The Syrian Civil War is considered one of the largest wars sparked by a climate change-induced drought. The poor and disenfranchised suffer the most as a result extreme weather disasters. I want to step away from facts and statistics for a moment. My home, Beijing, is infamous for its pollution. That means a lot of different things, but one thing that will never fail to sadden me is that now it is harder to laugh because it takes deep breaths to laugh.
It is time to restructure the norm of being a “sustainability person.” This is an issue that cannot just be “green,” about the “environment,” or for the “green people.” It is a nuanced issue that no one has the right answer to. No one knows the answer, or what is exactly correct. That doesn’t mean we shouldn’t do anything — in fact, it should mean there’s greater opportunity for everyone to be thinking and acting. It is difficult for a lot of people to grapple with, including myself, is the degree of failure that is unavoidable as we live in our current economic system. The existence of this economic system sets “being sustainable” on an asymptotic scale rather than one of yes or no.
Here is a picture of a horizontal asymptote.
I know very little about horizontal asymptotes other than that the line will never reach a limit, in this case, zero, but will only continuously reach for zero.
Let’s take a moment and pretend that the gap between the line and zero represents the negative environmental impact you have. Let’s acknowledge the gap, and feel a twinge of sadness that we seem to always hurt our Mother Earth. It should not mean we should sit and just sigh and await some, we don’t even know what kind of, disaster. Because now, more than ever, every step in the right direction is necessary and real, even if it’s not perfect. It starts with caring, and does not mean we can’t do anything. That doesn’t mean we shouldn’t do anything. And caring about the environment, believing that climate change is very much real and that the environment needs to be taken care of starts with just that, giving a damn. Anywhere from “I live an entirely zero-waste existence” to “I watch Planet Earth to appreciate nature” is a question of degree, not validity.

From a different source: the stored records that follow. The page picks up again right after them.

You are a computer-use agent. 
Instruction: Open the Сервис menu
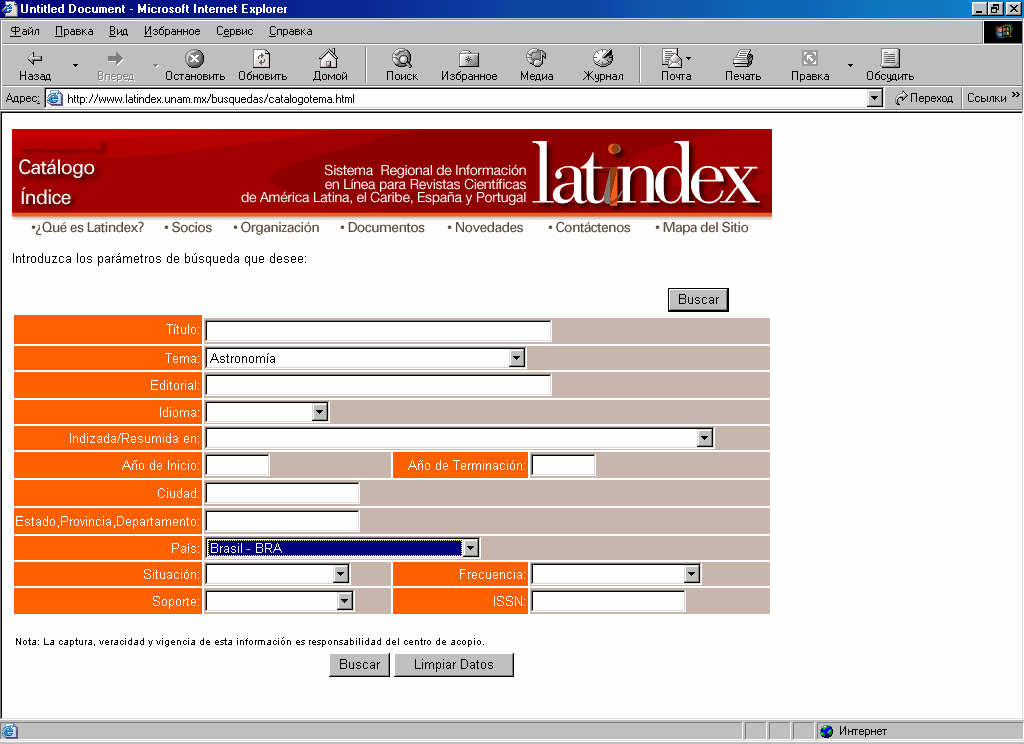tap(233, 31)
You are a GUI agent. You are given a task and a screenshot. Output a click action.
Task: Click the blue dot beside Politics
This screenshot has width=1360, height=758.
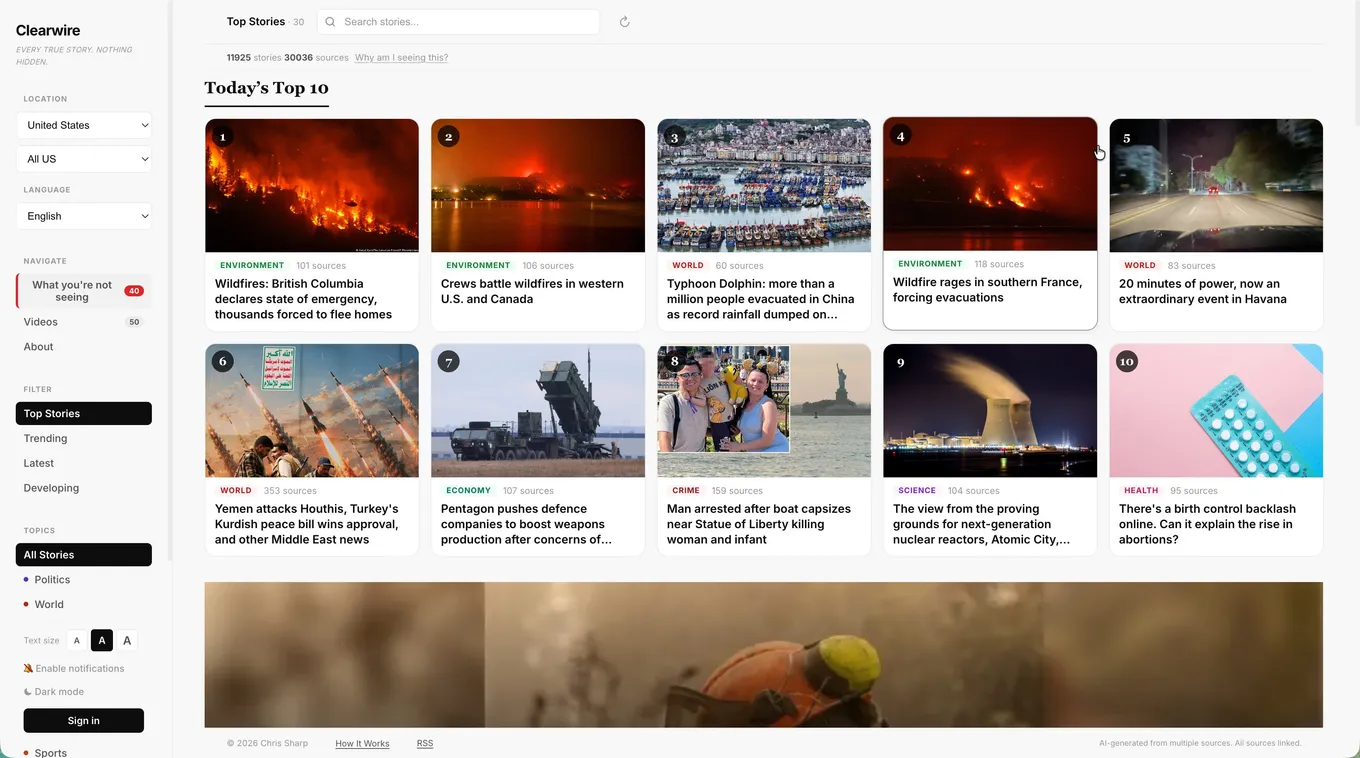click(x=26, y=579)
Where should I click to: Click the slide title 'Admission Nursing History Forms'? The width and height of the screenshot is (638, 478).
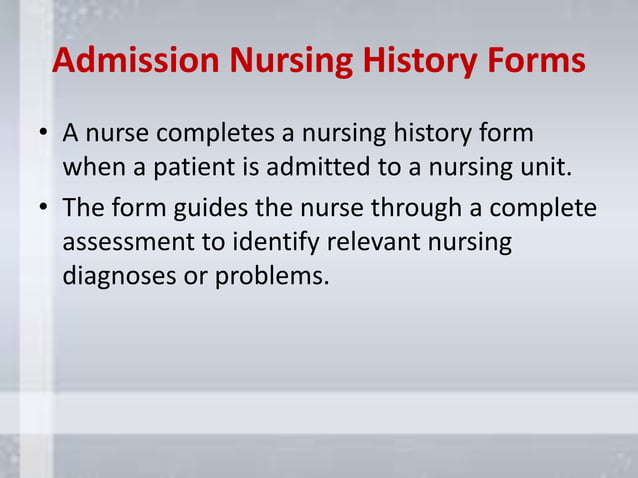click(319, 61)

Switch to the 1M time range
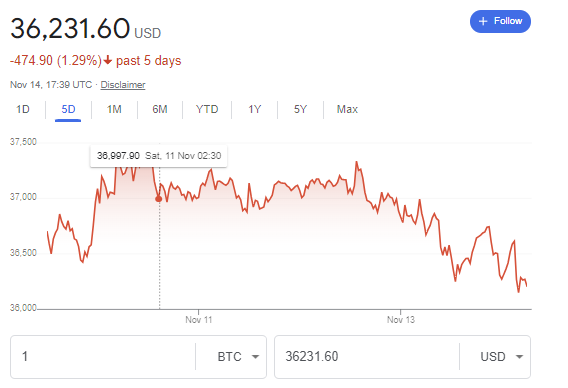114,109
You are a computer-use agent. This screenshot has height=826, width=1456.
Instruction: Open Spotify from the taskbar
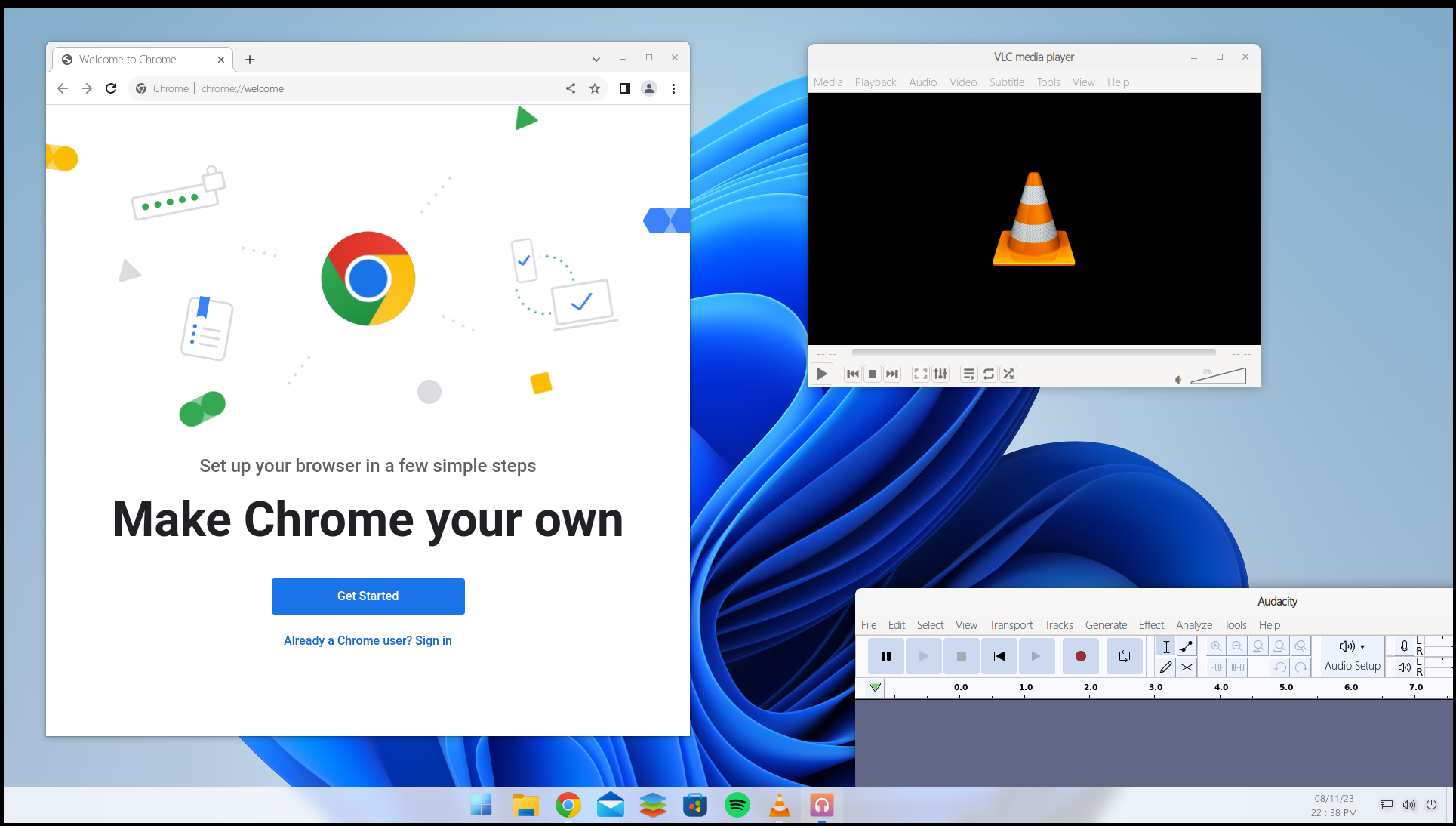pyautogui.click(x=737, y=806)
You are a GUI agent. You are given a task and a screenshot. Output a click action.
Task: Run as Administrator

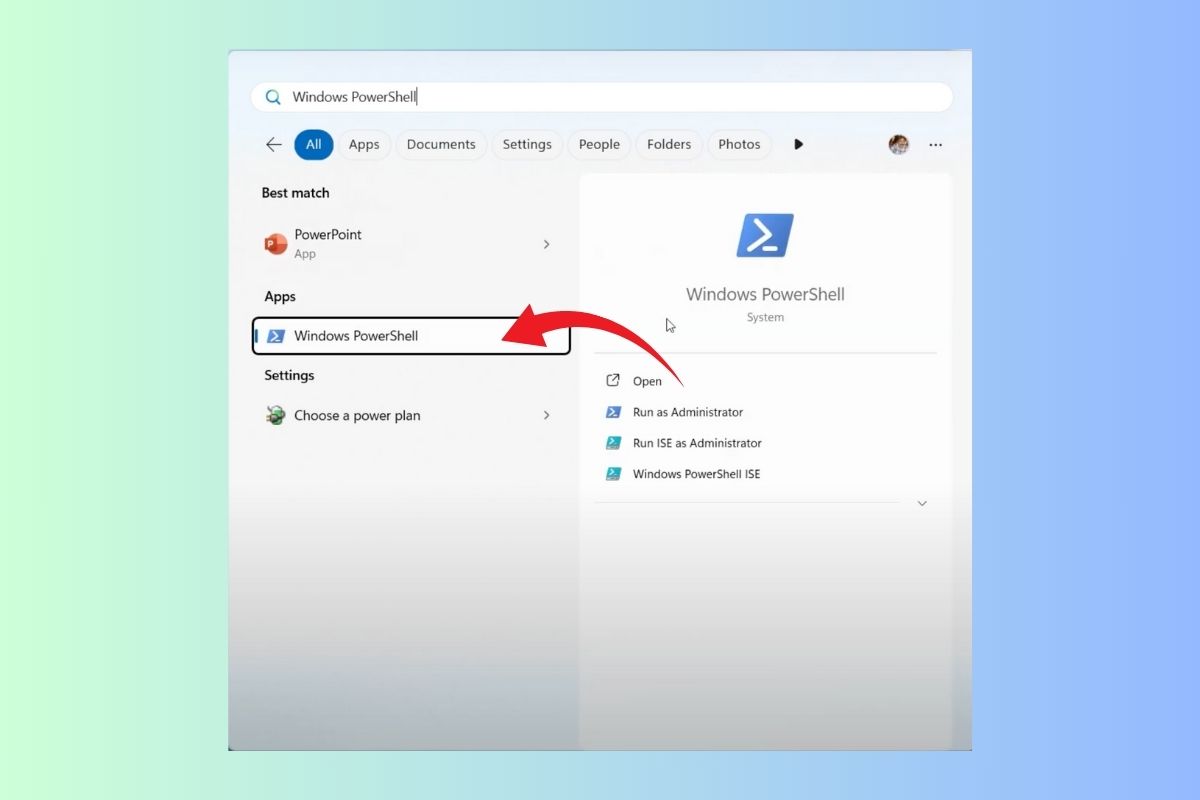coord(688,412)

If you think the environment needs protecting, if you think that it is wrong that we profit off the exploitation of the environment especially in third-world countries, and if you think that something needs to be done, then you care. That cure can take any shape and form you want to start with.
As we twiddle our thumbs and watch the new climate-change-denying cabinet take power, let’s all just start with the baby step of saying loudly and fearlessly to a friend, to all your friends on Facebook, to yourself at night, and anyone:
“I care about the environment.”
Because, honestly, it is already a little late.